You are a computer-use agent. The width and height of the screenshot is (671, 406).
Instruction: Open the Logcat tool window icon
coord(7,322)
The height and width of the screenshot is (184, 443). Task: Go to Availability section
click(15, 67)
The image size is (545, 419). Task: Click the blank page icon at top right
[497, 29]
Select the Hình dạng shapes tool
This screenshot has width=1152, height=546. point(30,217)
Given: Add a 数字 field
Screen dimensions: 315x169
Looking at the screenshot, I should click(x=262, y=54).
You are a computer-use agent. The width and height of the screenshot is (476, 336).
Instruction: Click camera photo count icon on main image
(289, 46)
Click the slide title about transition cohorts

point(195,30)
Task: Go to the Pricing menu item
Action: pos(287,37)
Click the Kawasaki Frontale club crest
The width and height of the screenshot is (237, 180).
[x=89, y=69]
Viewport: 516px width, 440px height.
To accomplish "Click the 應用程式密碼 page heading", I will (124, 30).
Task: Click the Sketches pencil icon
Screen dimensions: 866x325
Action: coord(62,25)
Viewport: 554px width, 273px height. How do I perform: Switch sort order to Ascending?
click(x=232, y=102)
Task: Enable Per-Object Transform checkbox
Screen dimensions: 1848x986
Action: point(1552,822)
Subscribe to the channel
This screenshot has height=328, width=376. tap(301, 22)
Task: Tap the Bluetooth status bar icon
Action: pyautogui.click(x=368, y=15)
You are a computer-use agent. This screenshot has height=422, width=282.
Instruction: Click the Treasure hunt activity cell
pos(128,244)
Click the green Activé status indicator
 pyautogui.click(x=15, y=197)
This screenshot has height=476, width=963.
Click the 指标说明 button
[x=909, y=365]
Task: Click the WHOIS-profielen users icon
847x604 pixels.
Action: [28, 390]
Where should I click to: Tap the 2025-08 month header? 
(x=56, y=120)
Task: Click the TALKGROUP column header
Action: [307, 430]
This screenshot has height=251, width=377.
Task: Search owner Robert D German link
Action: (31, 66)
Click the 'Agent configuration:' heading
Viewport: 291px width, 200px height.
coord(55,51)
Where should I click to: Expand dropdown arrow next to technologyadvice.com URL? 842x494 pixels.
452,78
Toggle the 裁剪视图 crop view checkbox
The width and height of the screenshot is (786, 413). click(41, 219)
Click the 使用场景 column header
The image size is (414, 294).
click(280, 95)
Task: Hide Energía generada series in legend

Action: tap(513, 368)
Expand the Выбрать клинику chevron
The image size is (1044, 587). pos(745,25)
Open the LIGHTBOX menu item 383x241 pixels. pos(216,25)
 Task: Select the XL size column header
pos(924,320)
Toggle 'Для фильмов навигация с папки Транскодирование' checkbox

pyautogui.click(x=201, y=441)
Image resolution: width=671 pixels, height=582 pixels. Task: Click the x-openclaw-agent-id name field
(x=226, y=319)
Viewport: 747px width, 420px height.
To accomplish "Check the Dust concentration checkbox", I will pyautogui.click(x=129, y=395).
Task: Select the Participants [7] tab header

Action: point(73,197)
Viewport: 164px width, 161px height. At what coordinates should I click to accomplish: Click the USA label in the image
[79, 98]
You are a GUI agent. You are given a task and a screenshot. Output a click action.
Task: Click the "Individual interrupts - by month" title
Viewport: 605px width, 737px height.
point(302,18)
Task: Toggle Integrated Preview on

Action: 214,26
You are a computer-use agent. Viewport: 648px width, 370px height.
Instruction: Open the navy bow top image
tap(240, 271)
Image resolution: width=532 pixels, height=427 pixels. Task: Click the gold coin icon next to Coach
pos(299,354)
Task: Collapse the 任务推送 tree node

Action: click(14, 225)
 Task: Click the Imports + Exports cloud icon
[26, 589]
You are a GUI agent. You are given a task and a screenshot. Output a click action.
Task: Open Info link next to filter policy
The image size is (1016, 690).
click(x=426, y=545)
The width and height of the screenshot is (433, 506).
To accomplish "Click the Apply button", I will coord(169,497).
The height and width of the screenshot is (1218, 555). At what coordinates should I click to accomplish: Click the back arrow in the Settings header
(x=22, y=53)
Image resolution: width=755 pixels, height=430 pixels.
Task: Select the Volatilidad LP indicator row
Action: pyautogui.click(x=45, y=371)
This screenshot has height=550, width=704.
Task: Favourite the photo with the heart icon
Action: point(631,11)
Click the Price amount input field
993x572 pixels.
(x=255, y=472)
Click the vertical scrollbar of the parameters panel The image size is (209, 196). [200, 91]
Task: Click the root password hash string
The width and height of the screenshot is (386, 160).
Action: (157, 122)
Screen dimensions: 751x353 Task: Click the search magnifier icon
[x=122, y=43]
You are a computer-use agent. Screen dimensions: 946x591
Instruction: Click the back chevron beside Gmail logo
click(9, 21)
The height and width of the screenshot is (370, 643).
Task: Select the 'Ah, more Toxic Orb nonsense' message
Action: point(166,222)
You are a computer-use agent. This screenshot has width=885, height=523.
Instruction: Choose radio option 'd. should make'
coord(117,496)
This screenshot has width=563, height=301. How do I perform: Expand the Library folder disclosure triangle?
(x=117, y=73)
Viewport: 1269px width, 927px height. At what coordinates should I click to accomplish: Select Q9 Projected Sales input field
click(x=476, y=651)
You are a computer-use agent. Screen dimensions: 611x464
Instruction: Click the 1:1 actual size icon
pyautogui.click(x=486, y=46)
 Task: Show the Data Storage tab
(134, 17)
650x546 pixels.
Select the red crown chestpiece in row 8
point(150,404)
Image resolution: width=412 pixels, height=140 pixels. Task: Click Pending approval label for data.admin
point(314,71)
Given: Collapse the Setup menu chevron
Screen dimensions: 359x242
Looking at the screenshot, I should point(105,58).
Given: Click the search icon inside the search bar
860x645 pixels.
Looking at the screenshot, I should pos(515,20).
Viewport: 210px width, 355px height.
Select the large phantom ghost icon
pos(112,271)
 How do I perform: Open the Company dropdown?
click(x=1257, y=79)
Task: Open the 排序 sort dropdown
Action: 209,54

===

* [TASK PROMPT]
Across the entries above, find each line with the word "will" and please copy it out.

* [SOLUTION]
To accomplish "Click the 應用程式密碼 page heading", I will (124, 30).
To accomplish "Check the Dust concentration checkbox", I will pyautogui.click(x=129, y=395).
To accomplish "Click the Apply button", I will coord(169,497).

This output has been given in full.